Analyst Slams Tesla’s Performance; Says Focus on Insurance, Robotaxis Is Distraction

April 25, 2019 by Esha Dey

Tesla Inc.’s latest first quarter was “one of top debacles” ever seen in 20 years of covering tech stocks on the Street, Wedbush analyst Daniel Ives said on Thursday.

The analyst said the company’s guidance was aggressive and the management was not doing enough to cut costs, preserve capital and provide a sustained path to profitability. “Musk & Co. in an episode out of the ‘The Twilight Zone’ act as if demand and profitability will magically return to the Tesla story,” Ives said.

He downgraded the stock to the equivalent of a hold from buy, and slashed his price target to $275 from $365. Ives is no stranger to tech debacles either, such as Apple Inc.’s profit warning in January that shaved $75 billion off the iPhone maker’s market cap in a single day and prompted Ives to cut his price target on Apple by more than a quarter.

Tesla shares dropped 0.7 percent in pre-market trading after the company reported a much wider-than-expected quarterly loss on Wednesday, reiterated its production outlook for the year and hinted at the possibility of a capital raise.

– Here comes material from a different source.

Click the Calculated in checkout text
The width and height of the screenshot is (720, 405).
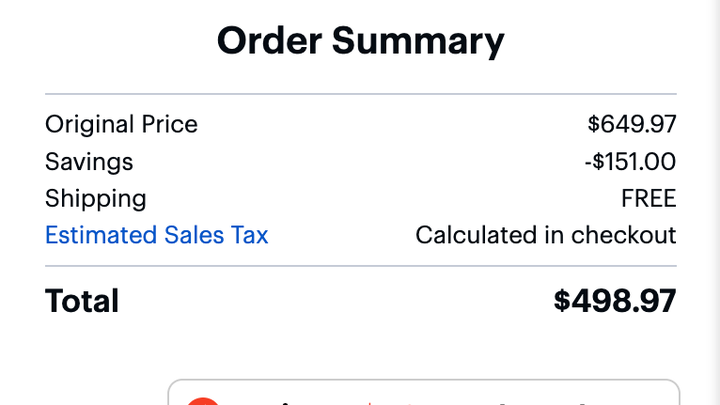[546, 235]
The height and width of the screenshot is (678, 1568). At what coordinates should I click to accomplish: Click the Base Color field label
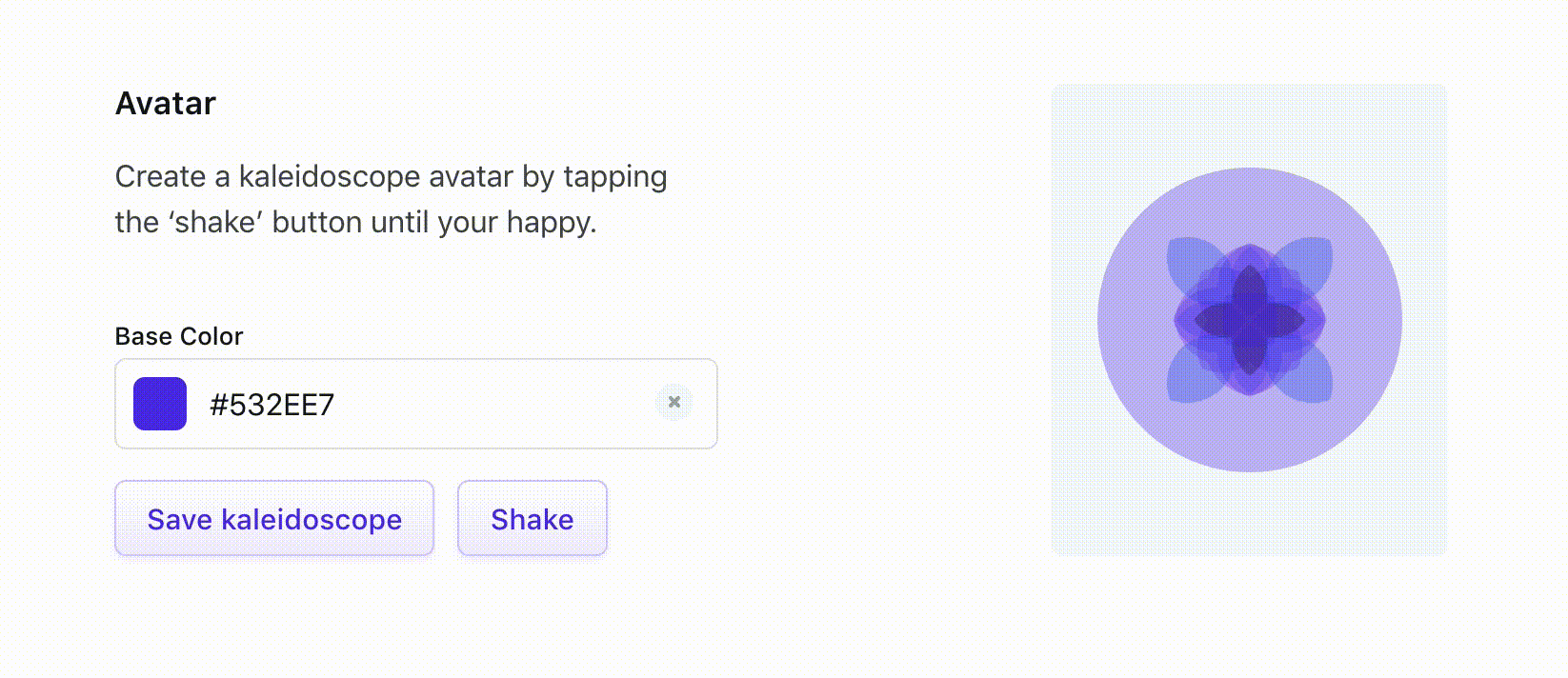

“At this point the writing is on the wall that Tesla will likely have to raise over $3 billion of capital in the near term to sustain its capex and debt needs given its current profitability path, which is another black cloud over the name with an inexperienced CFO now at the helm,” Ives wrote in a note to clients. “We continue to feel robotaxis, insurance products, and other endeavors are distractions from the growing demand woes that are not being addressed which is a critical worry of ours at this juncture.”